The State University of New York (SUNY) at Buffalo recently announced that it was shutting down its controversial, and heavily-criticized, Shale Resources and Society Institute. It is shutting it down due to concerns regarding the credibility of its research, a lack of consistency in disclosing its financial interests, and an insufficient faculty presence.
The institute, which was devoted to the ‘study’ of hydraulic fracturing, was heavily criticized after the release of its first study back in May, due to its very noticeable bias towards the oil and gas industry.
In an address to the “university community,” President Satish K. Tripathi said: “It is imperative that our faculty members adhere to rigorous standards of academic integrity, intellectual honesty, transparency and the highest ethical conduct in their work.”
The University of Texas at Austin is currently conducting a similar investigation of a fracking study that it released earlier this year. It came out that one of the professors who ‘fostered’ the study was on the board of a gasoline company… and had never disclosed that.
These controversies are a bellwether of sorts. There have been growing concerns about the influence of corporate money in academic research, especially now that government grants are declining.
The recent investigation and subsequent closure seems to be due almost entirely to grassroots efforts. The University came under significant pressure from “professors, students and some SUNY trustees to close its shale institute, with a petition with more than 10,500 signatures.”
“The people who signed the petition feel that their public university needs to remain a public university and not a mouthpiece for corporations,” said Jim Holstun, an English professor at the university who questioned the credibility of the institute.
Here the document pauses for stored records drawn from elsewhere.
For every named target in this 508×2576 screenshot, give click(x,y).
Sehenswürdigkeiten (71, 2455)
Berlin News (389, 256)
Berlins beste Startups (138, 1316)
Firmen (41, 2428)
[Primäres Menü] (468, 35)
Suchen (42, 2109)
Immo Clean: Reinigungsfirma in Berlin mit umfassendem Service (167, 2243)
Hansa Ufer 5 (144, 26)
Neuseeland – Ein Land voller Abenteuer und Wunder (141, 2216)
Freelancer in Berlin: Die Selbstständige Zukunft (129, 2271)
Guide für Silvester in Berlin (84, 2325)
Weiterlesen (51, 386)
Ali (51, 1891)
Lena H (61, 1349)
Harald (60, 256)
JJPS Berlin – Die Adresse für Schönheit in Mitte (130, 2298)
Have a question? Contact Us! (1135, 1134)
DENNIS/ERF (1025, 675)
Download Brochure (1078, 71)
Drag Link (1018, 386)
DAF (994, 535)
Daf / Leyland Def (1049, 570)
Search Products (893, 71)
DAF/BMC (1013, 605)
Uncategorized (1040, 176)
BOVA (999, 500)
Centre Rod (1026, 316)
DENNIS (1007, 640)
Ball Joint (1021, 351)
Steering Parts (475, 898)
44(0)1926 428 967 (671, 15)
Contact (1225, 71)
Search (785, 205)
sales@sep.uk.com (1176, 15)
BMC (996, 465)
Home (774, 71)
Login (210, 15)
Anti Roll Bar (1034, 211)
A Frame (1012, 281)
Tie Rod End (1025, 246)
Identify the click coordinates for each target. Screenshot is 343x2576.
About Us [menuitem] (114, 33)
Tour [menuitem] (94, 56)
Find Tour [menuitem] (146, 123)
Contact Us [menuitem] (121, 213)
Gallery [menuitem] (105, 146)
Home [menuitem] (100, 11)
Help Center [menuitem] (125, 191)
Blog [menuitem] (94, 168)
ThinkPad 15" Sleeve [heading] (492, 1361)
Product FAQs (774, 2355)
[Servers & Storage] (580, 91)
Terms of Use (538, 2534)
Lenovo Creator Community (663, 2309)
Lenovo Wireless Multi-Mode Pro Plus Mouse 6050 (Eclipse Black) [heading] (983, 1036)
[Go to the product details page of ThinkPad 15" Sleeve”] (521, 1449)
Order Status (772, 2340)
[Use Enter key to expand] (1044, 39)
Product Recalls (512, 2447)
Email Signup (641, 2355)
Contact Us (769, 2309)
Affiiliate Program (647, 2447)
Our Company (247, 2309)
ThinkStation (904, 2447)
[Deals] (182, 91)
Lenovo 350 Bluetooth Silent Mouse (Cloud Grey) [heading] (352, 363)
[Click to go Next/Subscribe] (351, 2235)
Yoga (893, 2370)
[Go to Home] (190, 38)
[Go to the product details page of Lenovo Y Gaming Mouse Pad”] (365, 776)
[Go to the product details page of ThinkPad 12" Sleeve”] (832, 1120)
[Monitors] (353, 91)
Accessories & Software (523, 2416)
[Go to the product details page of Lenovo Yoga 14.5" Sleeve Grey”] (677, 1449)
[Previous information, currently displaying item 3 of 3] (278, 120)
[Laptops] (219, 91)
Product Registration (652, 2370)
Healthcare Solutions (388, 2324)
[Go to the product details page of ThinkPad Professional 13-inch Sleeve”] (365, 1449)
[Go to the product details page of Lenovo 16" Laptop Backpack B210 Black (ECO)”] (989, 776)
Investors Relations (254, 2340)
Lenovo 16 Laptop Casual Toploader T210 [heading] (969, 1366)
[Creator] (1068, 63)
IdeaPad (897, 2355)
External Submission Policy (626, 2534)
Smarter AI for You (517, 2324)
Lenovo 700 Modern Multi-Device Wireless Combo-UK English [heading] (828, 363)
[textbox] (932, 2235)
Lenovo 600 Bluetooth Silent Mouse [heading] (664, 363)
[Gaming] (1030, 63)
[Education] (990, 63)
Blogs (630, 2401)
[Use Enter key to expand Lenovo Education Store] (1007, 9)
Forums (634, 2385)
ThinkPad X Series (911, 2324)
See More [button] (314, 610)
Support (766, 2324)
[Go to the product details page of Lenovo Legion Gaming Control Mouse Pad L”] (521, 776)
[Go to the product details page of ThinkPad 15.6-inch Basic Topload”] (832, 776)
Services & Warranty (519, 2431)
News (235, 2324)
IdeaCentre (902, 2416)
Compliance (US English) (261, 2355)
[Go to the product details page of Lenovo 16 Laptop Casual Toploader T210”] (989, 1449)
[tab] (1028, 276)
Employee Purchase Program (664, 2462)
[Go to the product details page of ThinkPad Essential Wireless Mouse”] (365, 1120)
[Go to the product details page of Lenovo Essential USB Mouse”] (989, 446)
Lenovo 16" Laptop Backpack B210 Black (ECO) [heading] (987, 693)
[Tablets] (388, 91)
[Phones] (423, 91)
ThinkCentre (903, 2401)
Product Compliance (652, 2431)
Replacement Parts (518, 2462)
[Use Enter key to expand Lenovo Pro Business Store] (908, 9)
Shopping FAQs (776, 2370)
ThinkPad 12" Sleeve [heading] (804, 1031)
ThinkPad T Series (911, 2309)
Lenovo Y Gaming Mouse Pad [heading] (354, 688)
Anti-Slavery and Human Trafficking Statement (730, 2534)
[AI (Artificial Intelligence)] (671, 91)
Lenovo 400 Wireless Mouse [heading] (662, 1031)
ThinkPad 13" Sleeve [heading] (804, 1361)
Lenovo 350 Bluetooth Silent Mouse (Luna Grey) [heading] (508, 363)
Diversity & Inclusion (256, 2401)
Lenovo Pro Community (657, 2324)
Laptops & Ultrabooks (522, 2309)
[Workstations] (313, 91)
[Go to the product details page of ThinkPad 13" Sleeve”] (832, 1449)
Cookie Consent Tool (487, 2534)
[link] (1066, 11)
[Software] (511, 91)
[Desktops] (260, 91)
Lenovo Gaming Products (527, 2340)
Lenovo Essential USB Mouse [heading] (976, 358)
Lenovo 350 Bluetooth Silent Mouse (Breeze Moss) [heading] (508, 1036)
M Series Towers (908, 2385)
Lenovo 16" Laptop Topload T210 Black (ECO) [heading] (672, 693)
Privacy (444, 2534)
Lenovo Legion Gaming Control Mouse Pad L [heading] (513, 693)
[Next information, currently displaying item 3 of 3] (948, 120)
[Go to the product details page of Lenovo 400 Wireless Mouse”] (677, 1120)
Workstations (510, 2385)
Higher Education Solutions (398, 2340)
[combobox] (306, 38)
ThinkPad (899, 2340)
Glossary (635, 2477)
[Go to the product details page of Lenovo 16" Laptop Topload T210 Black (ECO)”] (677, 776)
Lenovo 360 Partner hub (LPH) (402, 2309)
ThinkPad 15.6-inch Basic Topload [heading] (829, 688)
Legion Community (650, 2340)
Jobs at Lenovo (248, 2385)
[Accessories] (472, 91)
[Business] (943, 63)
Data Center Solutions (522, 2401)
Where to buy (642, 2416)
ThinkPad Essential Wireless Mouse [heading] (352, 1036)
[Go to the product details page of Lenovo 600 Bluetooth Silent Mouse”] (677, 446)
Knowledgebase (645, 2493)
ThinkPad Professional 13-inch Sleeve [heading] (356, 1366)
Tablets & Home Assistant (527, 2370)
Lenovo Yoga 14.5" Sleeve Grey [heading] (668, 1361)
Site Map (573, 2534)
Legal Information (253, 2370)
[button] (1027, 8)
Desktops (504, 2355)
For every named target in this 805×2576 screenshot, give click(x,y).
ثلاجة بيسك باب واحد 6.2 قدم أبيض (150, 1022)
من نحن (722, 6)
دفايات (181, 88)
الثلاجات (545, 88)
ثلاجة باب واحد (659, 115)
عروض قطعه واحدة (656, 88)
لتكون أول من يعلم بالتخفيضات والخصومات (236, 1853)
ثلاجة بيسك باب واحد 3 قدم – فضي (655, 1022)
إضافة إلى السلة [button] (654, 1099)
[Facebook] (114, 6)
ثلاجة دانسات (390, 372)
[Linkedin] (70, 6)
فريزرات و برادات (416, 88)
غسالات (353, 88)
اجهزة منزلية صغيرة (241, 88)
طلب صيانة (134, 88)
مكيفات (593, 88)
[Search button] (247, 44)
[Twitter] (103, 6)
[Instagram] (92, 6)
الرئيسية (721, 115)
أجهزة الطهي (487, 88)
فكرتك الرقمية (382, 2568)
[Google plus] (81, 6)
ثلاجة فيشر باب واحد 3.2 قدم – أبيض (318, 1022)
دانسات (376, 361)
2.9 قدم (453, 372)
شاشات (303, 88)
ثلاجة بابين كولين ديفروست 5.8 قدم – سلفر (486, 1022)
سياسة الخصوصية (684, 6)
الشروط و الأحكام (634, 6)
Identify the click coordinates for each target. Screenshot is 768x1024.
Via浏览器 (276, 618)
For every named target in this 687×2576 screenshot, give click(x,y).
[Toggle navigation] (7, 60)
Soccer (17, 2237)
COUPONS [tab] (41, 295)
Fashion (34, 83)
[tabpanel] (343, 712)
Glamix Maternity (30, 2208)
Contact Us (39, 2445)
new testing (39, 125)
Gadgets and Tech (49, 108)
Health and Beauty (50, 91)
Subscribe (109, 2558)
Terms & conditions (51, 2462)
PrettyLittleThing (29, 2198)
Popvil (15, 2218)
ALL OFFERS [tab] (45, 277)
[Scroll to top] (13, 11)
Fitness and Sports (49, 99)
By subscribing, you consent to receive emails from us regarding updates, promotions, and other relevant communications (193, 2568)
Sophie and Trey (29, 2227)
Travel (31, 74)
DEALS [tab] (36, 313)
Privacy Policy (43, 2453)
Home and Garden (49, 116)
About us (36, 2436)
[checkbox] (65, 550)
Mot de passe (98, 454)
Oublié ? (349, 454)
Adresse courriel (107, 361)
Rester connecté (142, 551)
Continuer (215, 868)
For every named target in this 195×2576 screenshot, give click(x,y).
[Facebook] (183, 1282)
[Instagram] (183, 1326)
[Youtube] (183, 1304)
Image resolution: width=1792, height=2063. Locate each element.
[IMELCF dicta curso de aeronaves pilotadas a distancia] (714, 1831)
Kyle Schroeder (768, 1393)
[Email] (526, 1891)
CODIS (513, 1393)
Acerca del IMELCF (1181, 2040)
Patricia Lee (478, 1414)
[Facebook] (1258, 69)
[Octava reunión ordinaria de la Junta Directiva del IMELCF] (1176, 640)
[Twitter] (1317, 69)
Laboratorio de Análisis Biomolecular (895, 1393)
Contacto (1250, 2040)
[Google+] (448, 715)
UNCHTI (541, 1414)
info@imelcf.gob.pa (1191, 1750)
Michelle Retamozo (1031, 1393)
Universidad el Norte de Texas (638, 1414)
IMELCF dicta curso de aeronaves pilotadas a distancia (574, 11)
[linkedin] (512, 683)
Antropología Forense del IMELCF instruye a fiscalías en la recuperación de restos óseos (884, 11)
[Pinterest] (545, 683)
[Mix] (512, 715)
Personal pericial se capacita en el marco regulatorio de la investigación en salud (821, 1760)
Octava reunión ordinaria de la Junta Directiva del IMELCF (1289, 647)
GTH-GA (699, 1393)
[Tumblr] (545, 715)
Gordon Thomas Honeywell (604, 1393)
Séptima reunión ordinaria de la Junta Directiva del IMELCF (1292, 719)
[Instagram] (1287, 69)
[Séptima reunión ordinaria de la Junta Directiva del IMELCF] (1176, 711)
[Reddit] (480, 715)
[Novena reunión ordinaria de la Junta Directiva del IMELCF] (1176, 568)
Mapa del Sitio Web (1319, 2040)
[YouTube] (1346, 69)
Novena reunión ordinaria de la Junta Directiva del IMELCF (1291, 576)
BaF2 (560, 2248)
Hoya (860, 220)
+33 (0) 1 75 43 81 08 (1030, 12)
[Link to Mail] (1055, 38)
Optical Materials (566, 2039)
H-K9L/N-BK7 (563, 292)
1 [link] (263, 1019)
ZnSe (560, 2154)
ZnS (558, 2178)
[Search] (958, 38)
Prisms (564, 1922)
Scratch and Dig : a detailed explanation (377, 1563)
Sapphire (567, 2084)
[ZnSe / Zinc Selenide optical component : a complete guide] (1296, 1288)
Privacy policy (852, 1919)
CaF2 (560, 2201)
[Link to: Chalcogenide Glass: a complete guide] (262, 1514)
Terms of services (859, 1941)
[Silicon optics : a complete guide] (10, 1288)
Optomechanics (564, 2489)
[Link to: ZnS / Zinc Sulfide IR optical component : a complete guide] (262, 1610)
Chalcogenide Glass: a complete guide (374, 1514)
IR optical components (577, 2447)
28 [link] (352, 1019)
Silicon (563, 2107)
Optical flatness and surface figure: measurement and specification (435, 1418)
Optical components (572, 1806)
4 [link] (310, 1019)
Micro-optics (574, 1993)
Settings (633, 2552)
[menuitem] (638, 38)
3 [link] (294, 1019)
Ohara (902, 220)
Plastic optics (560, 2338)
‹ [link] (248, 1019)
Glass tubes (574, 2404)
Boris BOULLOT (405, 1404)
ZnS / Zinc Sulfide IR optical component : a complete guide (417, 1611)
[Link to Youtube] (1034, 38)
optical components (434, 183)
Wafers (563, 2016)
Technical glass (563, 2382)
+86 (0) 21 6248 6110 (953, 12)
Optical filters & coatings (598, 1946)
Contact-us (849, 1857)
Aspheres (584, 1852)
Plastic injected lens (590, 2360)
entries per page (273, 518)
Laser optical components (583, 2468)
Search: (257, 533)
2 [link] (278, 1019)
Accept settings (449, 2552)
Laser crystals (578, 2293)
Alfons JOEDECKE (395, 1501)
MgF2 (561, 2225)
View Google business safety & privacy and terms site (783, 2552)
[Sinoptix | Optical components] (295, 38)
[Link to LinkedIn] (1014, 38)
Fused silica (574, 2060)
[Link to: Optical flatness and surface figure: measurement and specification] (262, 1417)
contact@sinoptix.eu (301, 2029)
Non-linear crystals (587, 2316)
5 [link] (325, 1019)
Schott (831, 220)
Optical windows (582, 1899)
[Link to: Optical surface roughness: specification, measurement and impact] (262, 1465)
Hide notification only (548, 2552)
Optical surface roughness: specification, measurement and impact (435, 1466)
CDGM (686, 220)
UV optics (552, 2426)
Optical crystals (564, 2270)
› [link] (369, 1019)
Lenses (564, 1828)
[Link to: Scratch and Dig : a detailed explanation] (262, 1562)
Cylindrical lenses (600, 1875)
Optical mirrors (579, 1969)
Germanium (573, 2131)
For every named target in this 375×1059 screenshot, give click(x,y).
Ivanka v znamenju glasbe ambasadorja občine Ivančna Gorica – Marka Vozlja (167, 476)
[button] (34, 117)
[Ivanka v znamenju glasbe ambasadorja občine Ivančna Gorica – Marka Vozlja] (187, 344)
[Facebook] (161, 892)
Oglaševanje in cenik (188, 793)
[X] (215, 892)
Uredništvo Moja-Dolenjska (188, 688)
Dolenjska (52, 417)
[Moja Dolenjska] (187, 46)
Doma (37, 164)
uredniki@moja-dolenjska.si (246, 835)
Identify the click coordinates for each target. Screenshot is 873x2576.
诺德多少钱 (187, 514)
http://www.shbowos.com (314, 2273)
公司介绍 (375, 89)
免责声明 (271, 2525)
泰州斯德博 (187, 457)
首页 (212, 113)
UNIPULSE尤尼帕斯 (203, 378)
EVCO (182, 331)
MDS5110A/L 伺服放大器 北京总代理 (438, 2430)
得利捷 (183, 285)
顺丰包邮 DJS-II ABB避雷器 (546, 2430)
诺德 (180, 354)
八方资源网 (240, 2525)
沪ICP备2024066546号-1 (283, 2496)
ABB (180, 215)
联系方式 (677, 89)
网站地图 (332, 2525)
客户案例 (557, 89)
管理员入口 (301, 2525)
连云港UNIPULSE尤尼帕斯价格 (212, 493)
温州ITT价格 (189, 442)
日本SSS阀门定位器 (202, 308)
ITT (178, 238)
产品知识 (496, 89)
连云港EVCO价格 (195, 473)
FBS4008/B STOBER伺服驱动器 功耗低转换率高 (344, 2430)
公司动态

The study had stated that drilling was becoming much safer in Pennsylvania thanks to state regulation, and that New York’s pending rules would create the same effect.
After the study was released, the Public Accountability Initiative, which is a local government watchdog group, began questioning some of the study’s data and conclusions. And also questioning the lack of full disclosure from its lead authors, who have conducted research directly for the industry.
Amongst them, the third author, and the shale institute’s co-director, John P. Martin, worked for the industry doing planning and public relations.
Dr. Tripathi has said “that as a result of the transparency issues raised by the now-defunct shale institute, a committee that includes the faculty senate would meet to recommend how to strengthen policies for disclosing financial interests and sources of support in research going forward. He said the university would continue to pursue studies on energy and the environment.”